Meta-analyses were performed using a previously validated method in Microsoft Excel 2010; forest plots for all complications and myopia categories were constructed in GraphPad Prism. A fixed- or random-effects model was used depending on the number of included studies and the critical value of the calculated Q statistic on the χ2 distribution. The Q statistic was calculated as the weighted sum of squared differences between individual study effects and the pooled effect across different studies. I² was calculated to investigate heterogeneity between studies, using the formula: ((Q-df)/Q)*100% (df represents degrees of freedom). A fixed-effects model was used if heterogeneity was low, that is, the calculated Q was lower than the critical value on a χ2 distribution, and a random-effects model was used otherwise.

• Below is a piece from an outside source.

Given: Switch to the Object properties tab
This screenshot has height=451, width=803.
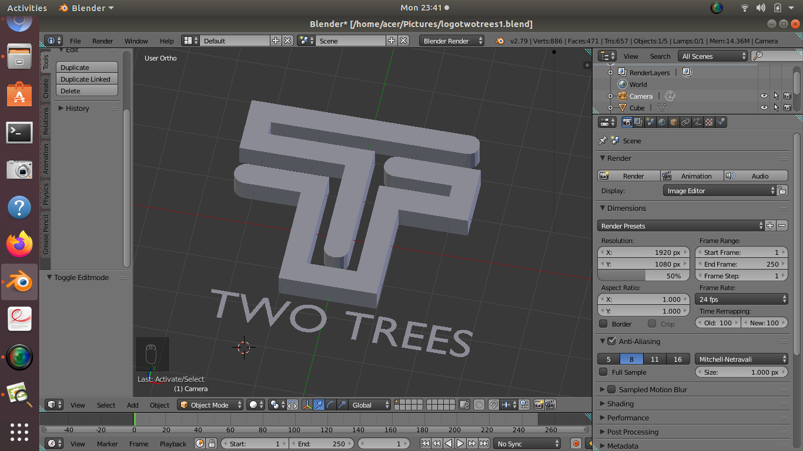Looking at the screenshot, I should [x=674, y=122].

Applicability/external validity: The authors conducted the first systematic review on this topic but faced several limitations. Different definitions were used for myopic complications, particularly for MMD and OAG. They tried to use guidelines from the International Myopia Institute for consistency, but sometimes had to rely on clinical judgement. Most studies only used colour fundus photographs, limiting the detection of all retinal complications. Thus, they focused on MMD, RD, cataract, and OAG. Despite axial length being more closely related to myopic complications than refractive error, they couldn’t study this for most complications due to missing eye biometry data.

Geographic focus: Included studies were conducted in a range of countries, including Australia, China, Taiwan, India, Japan, the United States, Singapore, the United Kingdom, Croatia, Sweden, Italy and Barbados.

Summary of quality assessment:

While two authors completed all key tasks relating to the selection, inclusion and synthesis of studies, the search was somewhat limited in that it only utilised one electronic database and no attempts were made to include unpublished material or to contact relevant experts. In addition, while it is stated that an assessment of the quality of individual studies was made, no information was included on the results of this assessment. While the approaches to the analysis of the data were generally robust, no analysis was undertaken by the risk of bias associated with the included studies, to ascertain how this may have affected the reported results. For these reasons, we attributed low confidence in the findings of this review.